笔者资料眼部病变出现率为63.8%,其中晶体脱位为最常见病变,出现率为86.8%,与西方国家报道83%相近。晶体的半脱位、全脱位导致继发性眼部病变及合并轴性屈光异常,导致近视,并发视网膜剥离。还易患虹膜震颤、白内障等病。

心血管病变

可早至5岁,晚至60岁,常为进行性。我国的Marfan综合征心血管病变发现率为38.5%,西方文献报道为40%~60%,但病理检查心血管损害发生率为95%~100%。主要是主动脉中层坏死。川岛综合日本文献77%病例有主动脉中层坏死以及二尖瓣黏液变性。主动脉病变包括升主动脉扩张形成升主动脉瘤,以及主动脉扩张伴主动脉瓣关闭不全。Sllis等称之为“主动脉环呈动脉扩张症”,为Marfan综合征的特征性改变。这种扩张最早和最多发生在主动脉根部。主动脉瓣关闭不全并心衰及主动脉瘤或夹层动脉瘤破裂是主要死因。

冠状动脉受累而发生心绞痛、二尖瓣黏液变性使瓣叶变薄、过长或腱索伸展导致二尖瓣脱垂(MVP)。Brown等提出超声心动图诊断主动脉扩张的标准为:

  • 主动脉宽度>22mm/m2
  • 实测主动脉内径>37mm;
  • 左房/主动脉内径<0.7。

以上三项中具备两项即可诊断。国内同济医科大学附属协和医院超声心动图资料:

  • 主动脉根部内径,成人男性>35mm,女性>34mm;
  • 左房庄动脉比率≤0.7;
  • 可见二尖瓣脱垂(MVP),以后叶多见;
  • 若有主动脉或二尖瓣反流,可出现左室和,或左房增大;
  • 应除外高血压病、风心病、冠心病引起主动脉根部增宽,以及梅毒性主动脉瘤。

心血管造影对诊断更有较高价值。超声心动图和磁共振对于早期检出主动脉根部扩张比X线检查更具有优越性,国内资料表明超声诊断率为92.3%,而胸片仅为69%。

在西方国家MVP为最常见的瓣膜疾病,在Marfan综合征中出现率超过80%,国内为14%,MVP伴骨骼畸形与Marfan综合征相似。提示MVP可能是Marfan综合征的顿挫型。另—方面,Glesby和Pyeriz认为Marfan综合征伴MVP,两者的关系有待进一步探讨。

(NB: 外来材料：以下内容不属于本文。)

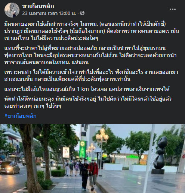This screenshot has width=185, height=193.
Task: Click the paragraph starting แทนที่จะนำพา
Action: pos(90,55)
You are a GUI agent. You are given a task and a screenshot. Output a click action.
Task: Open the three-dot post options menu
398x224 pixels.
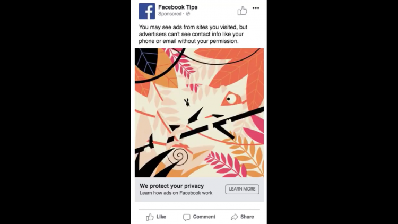tap(256, 8)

早年文献提及其他先天性心血管畸形占1/3,国内资料仅占2.4%,如:房、室间隔缺损、法洛四联症、动脉导管未闭、肺动脉狭窄等,现已被认为与Marfan综合征无病因上关联。少数患者可并发感染性心内膜炎。

硬脊膜膨出

Pyeritz曾对57例Marfan综合征患者以及与其年龄、性别配对的非Marfan综合征57例做对照研究,发现63%Marfan综合征患者可见腰部椎管增宽现象。而对照者无1例发现。国内结果为66.7%与之类同,说明硬脊膜膨出是Marfan综合征的常见特征。Pyeritz研究证实,硬脊膜膨出的发生与骨骼畸形、晶体脱位以及主动脉损害的严重性之间并无一定关系,且腰骶部硬脊膜膨出多无症状。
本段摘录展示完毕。